Двухэтажный коттедж по улице Державина стоял заброшенный и тихий.
— Сейчас разогрею колонку, приму душ, — проговорил Бенедиктов. — Послушайте, вы сможете подъехать к четырем? Я должен сделать несколько коротких визитов, а вызывать такси канительно.
— К сожалению, нет. В четыре похороны.
— А кто умер?
— Водитель наш один. Разбился.
— Да… Работенка у вас, прямо скажем. Как у летчиков, в войну. — Бенедиктов вылез из машины, расплатился. — Хороший парень погиб?
— Рыжий.
— Я тоже рыжим был. Потом поседел… Все проходит. — Бенедиктов подхватил свой чемодан.
— Все проходит, — согласился Сергачев. — Кроме смерти.
Часть Нагорной улицы, от новостроек и до кладбища, уже была заставлена пустыми таксомоторами.
Сергачев медленно проезжал мимо, подыскивая местечко для стоянки. Судя по номерам, тут были таксомоторы всех парков города. Заметив, как от главных ворот кладбища отъезжает автобус, Сергачев моментально застолбил это место, повезло.
Заботливо расчищенная от снега центральная аллея кладбища была тиха и безлюдна. Никто так правильно не ориентируется в местности — интуитивно, словно ищейка, — как профессиональный таксист. Сергачев был убежден, что правильно идет, и не ошибся. После сложных переходов по боковым аллейкам, доверяя только своей интуиции, Сергачев вышел к большой молчаливой толпе. Он сразу узнал некоторых водителей и, осторожно обходя скорбно стоящие фигуры, приблизился к могиле. У желто-серой ямы, зарывшись обувью в мягкую, еще не успевшую промерзнуть землю, стояло несколько человек в черном: старушка, старик, женщина средних лет, еще какие-то люди…
Лицо женщины было наполовину спрятано в черном платке, и только глаза, сухие, покрасневшие, смотрели на стоящий у ямы длинный узкий гроб.

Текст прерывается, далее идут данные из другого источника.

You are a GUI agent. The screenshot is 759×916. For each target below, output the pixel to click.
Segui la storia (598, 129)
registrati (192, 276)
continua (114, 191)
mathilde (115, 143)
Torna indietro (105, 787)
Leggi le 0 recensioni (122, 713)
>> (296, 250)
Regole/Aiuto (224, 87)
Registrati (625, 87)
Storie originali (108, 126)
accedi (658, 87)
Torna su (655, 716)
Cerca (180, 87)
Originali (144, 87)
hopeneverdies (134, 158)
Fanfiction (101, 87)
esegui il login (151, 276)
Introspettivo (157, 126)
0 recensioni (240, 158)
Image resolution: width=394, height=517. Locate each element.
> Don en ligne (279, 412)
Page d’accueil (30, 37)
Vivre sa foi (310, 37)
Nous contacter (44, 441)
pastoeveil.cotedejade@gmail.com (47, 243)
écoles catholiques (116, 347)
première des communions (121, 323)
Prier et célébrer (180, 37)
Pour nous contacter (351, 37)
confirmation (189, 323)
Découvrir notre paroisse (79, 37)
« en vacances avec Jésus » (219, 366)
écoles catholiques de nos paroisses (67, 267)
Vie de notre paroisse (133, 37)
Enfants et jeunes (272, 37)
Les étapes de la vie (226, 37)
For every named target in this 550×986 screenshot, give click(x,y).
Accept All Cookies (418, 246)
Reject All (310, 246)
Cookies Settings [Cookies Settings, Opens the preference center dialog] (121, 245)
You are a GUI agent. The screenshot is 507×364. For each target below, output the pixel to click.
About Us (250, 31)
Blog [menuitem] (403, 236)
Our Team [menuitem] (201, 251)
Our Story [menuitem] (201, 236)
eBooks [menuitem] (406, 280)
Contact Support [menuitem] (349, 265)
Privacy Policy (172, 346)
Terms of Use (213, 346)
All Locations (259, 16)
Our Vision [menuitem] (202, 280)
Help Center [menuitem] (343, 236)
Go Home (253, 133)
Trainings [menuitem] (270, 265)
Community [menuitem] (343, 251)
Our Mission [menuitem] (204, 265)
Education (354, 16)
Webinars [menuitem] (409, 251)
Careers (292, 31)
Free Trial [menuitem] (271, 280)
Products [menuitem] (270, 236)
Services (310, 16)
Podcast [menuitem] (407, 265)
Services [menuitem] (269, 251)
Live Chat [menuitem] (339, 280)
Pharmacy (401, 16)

Чуть в стороне, обнажив заломленные шапкой темно-каштановые волосы, стоял Тарутин. За ним — главный инженер, начальники колонн, водители, сотрудники таксопарка…
Женя Пятницын стискивал пальцами свой кепарь, он подался вперед, голос был натянут и сух.
— Мы были мало знакомы с Валерой. Не успели как-то… Такая работа. Иной раз и лиц товарищей толком не разглядишь… Но есть люди, которые как-то сразу запоминаются. Таким был и Валера…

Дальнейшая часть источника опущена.